You never know, I might use them one day in that great novel I will never write.

So as a sneak preview, here are a couple of overheard gems from my cubicle next to the toilets, under the air con, at the back of the Fox Television demountable offices.

“I am smarter than you and don’t forget it.”

“I don’t do that emotion.”

“I think I know most of the words in the English Language.”

“Hold me. I need some comfort”

And these are just a few.

Her name is Pamela by the way and she’s addicted to exercise and personal growth.

ME (Wryly to Himself): Two very generous and caring and empathetic ideas. Hey?

But her addiction is only strong if others are addicted too.

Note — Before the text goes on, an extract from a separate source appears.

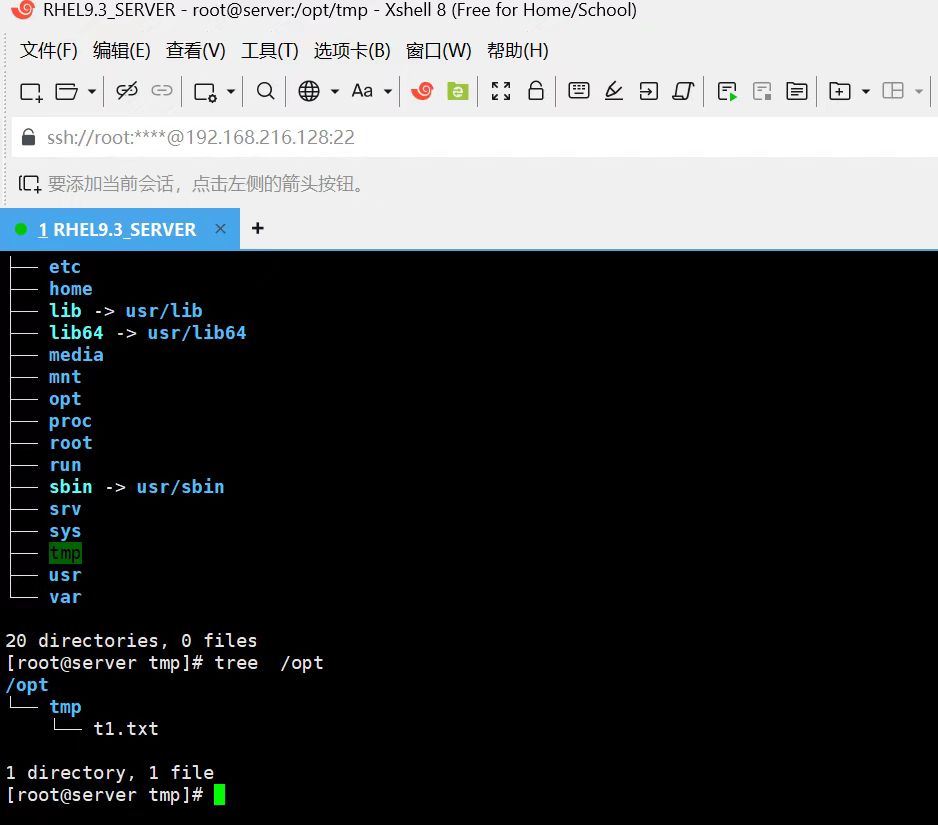Reconnect the session via toolbar icon
Screen dimensions: 938x825
(x=160, y=91)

So she pushes them down our throats; urging – NAY – insisting that we all exercise and read Louise Hay.

Indeed the Louise Hay kick is so strong that we can’t leave the office until we offer up our daily affirmation.

“When I wake up tomorrow, I will be better person than I was today. I will have more money on my pocket, less fat in my blood and I will stop using the word nay.”
She makes us work stupid hours 7:00am to 8:00pm and expects us also to be on call for Breakfast meetings prior to 7:00 if needed.

She is a passionate teetotaler, who thinks those that imbibe at lunch have a problem. And all Australians are alcoholics.

She also monitors all emails – fearing we might be talking about her behind her back.

Which we do.

When we get drunk at Lunchtimes.

So with all this it has been tricky. Not to mention the Mormon Kids show is in a ditch at the moment and Pauly Shore complained to Pamela about me.

Not sure where this is all going. I’ve got to be out of the hotel by the end of the week and there’s no apartment on the horizon.

I’ve talked to Dad about flushing me another week’s tariff for the hotel. But I haven’t heard back. So if you speak to him could you give a nudge?

So again, my darling – I am so sorry for silence. But I am determined to break the rules and send you emails whenever I can. Actually it makes it quite exciting.

Screw Pamela. No controlling moron is going to get in the way of my love letters.